The SparkDev AI.
Author: Emtanis Shoukry
What are we doing?
The goal of the Pacman and Ghosts teams is to use Reinforcement Learning (RI) to teach our agents (Pacman and each of the Ghosts) how to play the game properly. We'll be aiming to have Pacman learn how to maximize his score in the game, and the Ghosts learn the best way to prevent Pacman from winning.
What is Reinforcement Learning?
Reinforcement Learning in its simplest form can be referred to as reward based learning. For every action that our agent takes, there will be a positive or negative reward, hence the word "reinforcement." There's a lot of nuance when you're defining these reward values though, and it will take a lot of testing to reach the desired behavior for each of our agents. That's not to say that we'll be forcing certain behaviors on our agents - that defeats the purpose of letting them learn and the fun of seeing what they do by themselves - but we'll make sure that Pacman doesn't keep running into walls and that the ghosts don't just run in circles all the time.

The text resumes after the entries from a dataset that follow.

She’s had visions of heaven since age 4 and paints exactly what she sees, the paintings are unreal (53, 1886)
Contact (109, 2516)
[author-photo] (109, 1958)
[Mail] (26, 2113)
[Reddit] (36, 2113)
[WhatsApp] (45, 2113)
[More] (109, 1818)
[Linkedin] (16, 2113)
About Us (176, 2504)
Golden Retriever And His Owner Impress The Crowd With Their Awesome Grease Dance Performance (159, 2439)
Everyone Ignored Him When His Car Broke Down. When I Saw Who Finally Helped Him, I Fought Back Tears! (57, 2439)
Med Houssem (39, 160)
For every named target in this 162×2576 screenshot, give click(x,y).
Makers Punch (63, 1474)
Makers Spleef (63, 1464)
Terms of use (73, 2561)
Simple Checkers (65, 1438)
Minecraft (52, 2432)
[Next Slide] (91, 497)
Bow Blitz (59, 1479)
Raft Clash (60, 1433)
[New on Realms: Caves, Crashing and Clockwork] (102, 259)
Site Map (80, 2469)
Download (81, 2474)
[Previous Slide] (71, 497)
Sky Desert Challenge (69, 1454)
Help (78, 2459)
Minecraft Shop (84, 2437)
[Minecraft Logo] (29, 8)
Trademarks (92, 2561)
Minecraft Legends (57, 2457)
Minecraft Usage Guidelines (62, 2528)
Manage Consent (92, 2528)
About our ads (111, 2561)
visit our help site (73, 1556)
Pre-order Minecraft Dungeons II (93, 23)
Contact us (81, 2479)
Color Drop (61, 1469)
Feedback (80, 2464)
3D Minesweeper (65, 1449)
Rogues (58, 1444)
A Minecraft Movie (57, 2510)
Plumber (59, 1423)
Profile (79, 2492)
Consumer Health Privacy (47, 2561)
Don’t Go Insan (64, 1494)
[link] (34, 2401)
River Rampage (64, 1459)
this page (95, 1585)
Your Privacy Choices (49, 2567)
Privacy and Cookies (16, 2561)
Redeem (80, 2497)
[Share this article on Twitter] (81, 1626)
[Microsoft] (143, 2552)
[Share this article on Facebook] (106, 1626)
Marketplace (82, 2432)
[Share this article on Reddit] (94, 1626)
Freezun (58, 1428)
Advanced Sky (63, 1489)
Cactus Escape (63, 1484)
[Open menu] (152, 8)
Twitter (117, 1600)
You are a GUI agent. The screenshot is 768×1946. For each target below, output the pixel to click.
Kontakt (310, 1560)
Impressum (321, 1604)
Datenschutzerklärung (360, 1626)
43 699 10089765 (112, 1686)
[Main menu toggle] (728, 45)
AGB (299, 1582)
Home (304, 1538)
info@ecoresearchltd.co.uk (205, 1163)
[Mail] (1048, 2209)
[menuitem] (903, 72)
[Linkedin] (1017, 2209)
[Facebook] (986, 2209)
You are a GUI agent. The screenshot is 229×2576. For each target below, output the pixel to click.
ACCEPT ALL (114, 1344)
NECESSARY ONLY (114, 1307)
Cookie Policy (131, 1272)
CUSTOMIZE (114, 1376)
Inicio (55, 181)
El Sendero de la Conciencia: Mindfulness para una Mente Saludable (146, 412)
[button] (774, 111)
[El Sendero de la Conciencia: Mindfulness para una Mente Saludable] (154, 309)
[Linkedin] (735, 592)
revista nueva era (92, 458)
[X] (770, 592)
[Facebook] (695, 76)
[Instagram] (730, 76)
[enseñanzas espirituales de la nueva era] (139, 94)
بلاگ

Another cool thing that we're aiming to achieve is for each of the ghosts to have a learned personality. Let's say one of our ghosts over the course of the game keeps getting eaten by Pacman when he gets the power pellet. In theory, that ghost's learned behavior should be "avoid Pacman," and it will prioritize a different objective (maybe helping out by learning the map layout rather than specifically going for Pacman).
That Picture at the Top
So a short explanation of that picture at the top of the page now that you have some understanding of the theory behind RI. Pacman and the Ghosts are our "Agents," as mentioned before, and within those agents is going to be our deep neural network (DNN), the driving force behind our project. The DNN is going to be responsible for outputting what action our agent is going to take, given some input.
In this case, as shown in the picture, the input is going to be coming from the environment, the future state and reward being received if a certain action is taken. The state is sort of like a snapshot of the situation the agent is in. In our case it would be things like Pacman's location, if he can see ghosts, if there's pellets around him, if the Ghosts can see Pacman, etc. The reward is what happens if Pacman or a Ghost does a specific action. The DNN takes those, does it's thing (which we'll go into in another blog post, that will take quite a bit to explain!), and outputs the next action our agent should take. As it continually does this, it will learn based on the rewards it's receiving and if it's beneficial or not.